Silicon Valley tiene grandes expectativas sobre los agentes de inteligencia artificial (IA). Sam Altman, CEO de OpenAI, afirmó que este año los agentes “se unirán a la fuerza laboral”. Satya Nadella, CEO de Microsoft, predijo que estos agentes reemplazarán ciertos trabajos de conocimiento. Marc Benioff, CEO de Salesforce, mencionó que su objetivo es ser “el proveedor número uno de trabajo digital en el mundo” a través de sus diversos servicios “agentes”. Sin embargo, nadie parece ponerse de acuerdo sobre qué es exactamente un agente de IA.
En los últimos años, la industria tecnológica ha proclamado que los “agentes” de IA, una palabra de moda, cambiarán todo. Al igual que los chatbots de IA como ChatGPT de OpenAI nos dieron nuevas formas de acceder a la información, los agentes cambiarán fundamentalmente nuestra manera de trabajar, según los CEOs como Altman y Nadella. Esto puede ser cierto, pero depende de cómo se defina “agente”, lo cual no es fácil. Términos como “multimodal”, “AGI” y “IA” están perdiendo su significado, y esto podría dejar a empresas como OpenAI, Microsoft, Salesforce, Amazon y Google en una posición incómoda.

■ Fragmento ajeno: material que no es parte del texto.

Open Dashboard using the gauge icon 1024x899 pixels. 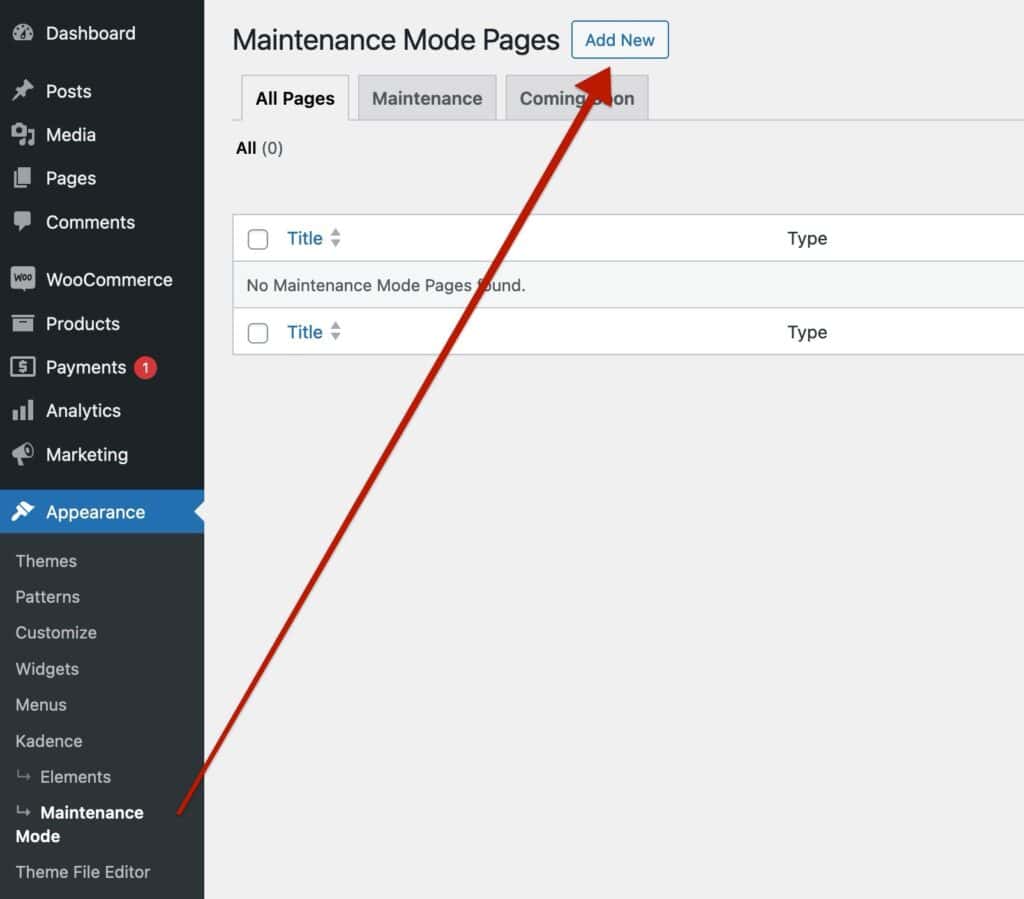point(24,33)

Un agente de Amazon no es lo mismo que un agente de Google, lo que genera confusión y frustración entre los clientes. Ryan Salva, director de producto en Google, expresó que ha llegado a “odiar” la palabra “agentes” porque se usa tanto que ha perdido sentido. La confusión sobre la definición de agente no es nueva. El año pasado, Ron Miller, exreportero de TechCrunch, se preguntó: ¿Qué es un agente de IA? El problema es que cada empresa que desarrolla agentes lo hace de manera diferente, y esto ha empeorado recientemente.

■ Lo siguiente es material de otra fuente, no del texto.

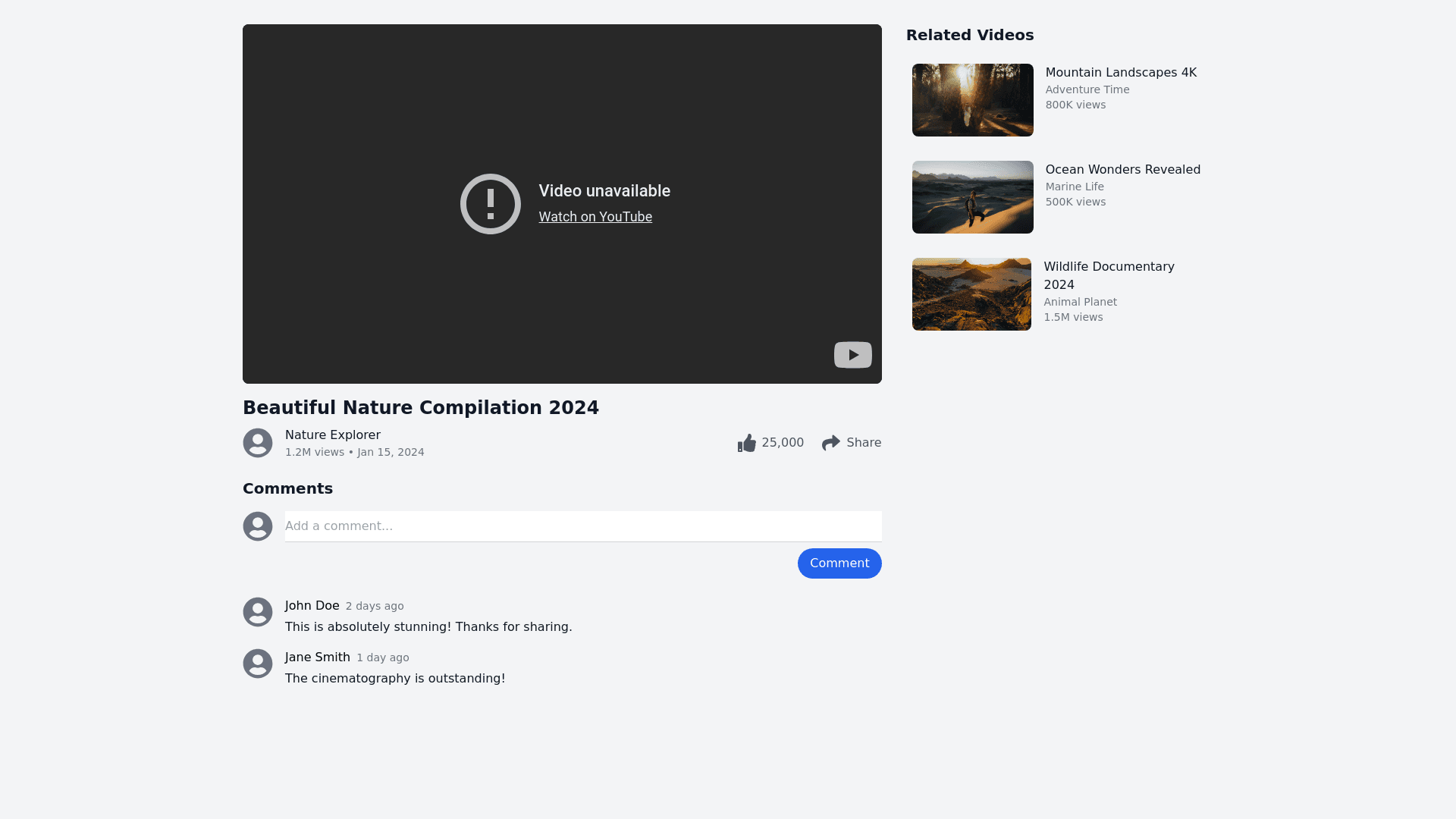Click the Ocean Wonders Revealed title

1122,170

Esta semana, OpenAI publicó un blog donde definía a los agentes como “sistemas automatizados que pueden realizar tareas de manera independiente en nombre de los usuarios”. Sin embargo, también lanzó documentación que los describía como “modelos de lenguaje equipados con instrucciones y herramientas”. Leher Pathak, responsable de marketing de productos de OpenAI, comentó que considera que “asistentes” y “agentes” son términos intercambiables, lo que añade más confusión.
Microsoft intenta diferenciar entre agentes y asistentes de IA. Los primeros, que Microsoft llama “nuevas aplicaciones” para un “mundo impulsado por IA”, pueden especializarse en un área, mientras que los asistentes ayudan con tareas generales, como redactar correos electrónicos. La empresa de IA Anthropic aborda la variedad de definiciones de agentes de manera más directa, afirmando que pueden ser “sistemas totalmente autónomos” o “implementaciones prescriptivas que siguen flujos de trabajo predefinidos”.
Salesforce tiene quizás la definición más amplia de “agente” de IA, describiéndolos como “un tipo de sistema que puede entender y responder a consultas de clientes sin intervención humana”. Su sitio web enumera seis categorías diferentes, desde “agentes de reflejo simples” hasta “agentes basados en utilidad”.
¿Por qué tanto caos? Los agentes, al igual que la IA, son algo nebuloso y están en constante evolución. OpenAI, Google y Perplexity han comenzado a lanzar lo que consideran sus primeros agentes, y sus capacidades varían ampliamente. Rich Villars, vicepresidente de investigación en IDC, señaló que las empresas tecnológicas “tienen una larga historia” de no seguir rígidamente definiciones técnicas.
Andrew Ng, fundador de la plataforma de aprendizaje de IA DeepLearning.ai, también culpa al marketing. Según él, los conceptos de “agentes” y flujos de trabajo “agentes” solían tener un significado técnico, pero hace aproximadamente un año, los especialistas en marketing y algunas grandes empresas los adoptaron.
La falta de una definición unificada para los agentes es tanto una oportunidad como un desafío, según Jim Rowan, responsable de IA en Deloitte. Por un lado, la ambigüedad permite flexibilidad, lo que permite a las empresas personalizar los agentes a sus necesidades. Por otro lado, esto puede llevar a “expectativas desalineadas” y dificultades para medir el valor y el retorno de inversión de los proyectos relacionados con agentes.
Sin una definición estandarizada, es complicado evaluar el rendimiento y asegurar resultados consistentes. Esto puede resultar en interpretaciones variadas sobre lo que deben entregar los agentes de IA, complicando los objetivos y resultados de los proyectos. Aunque la flexibilidad puede impulsar soluciones creativas, una comprensión más estandarizada ayudaría a las empresas a navegar mejor en el panorama de los agentes de IA y maximizar sus inversiones.
Desafortunadamente, si la confusión en torno al término “IA” es un indicativo, parece poco probable que la industria se una en torno a una definición de “agente” en el corto plazo, si es que alguna vez lo hace.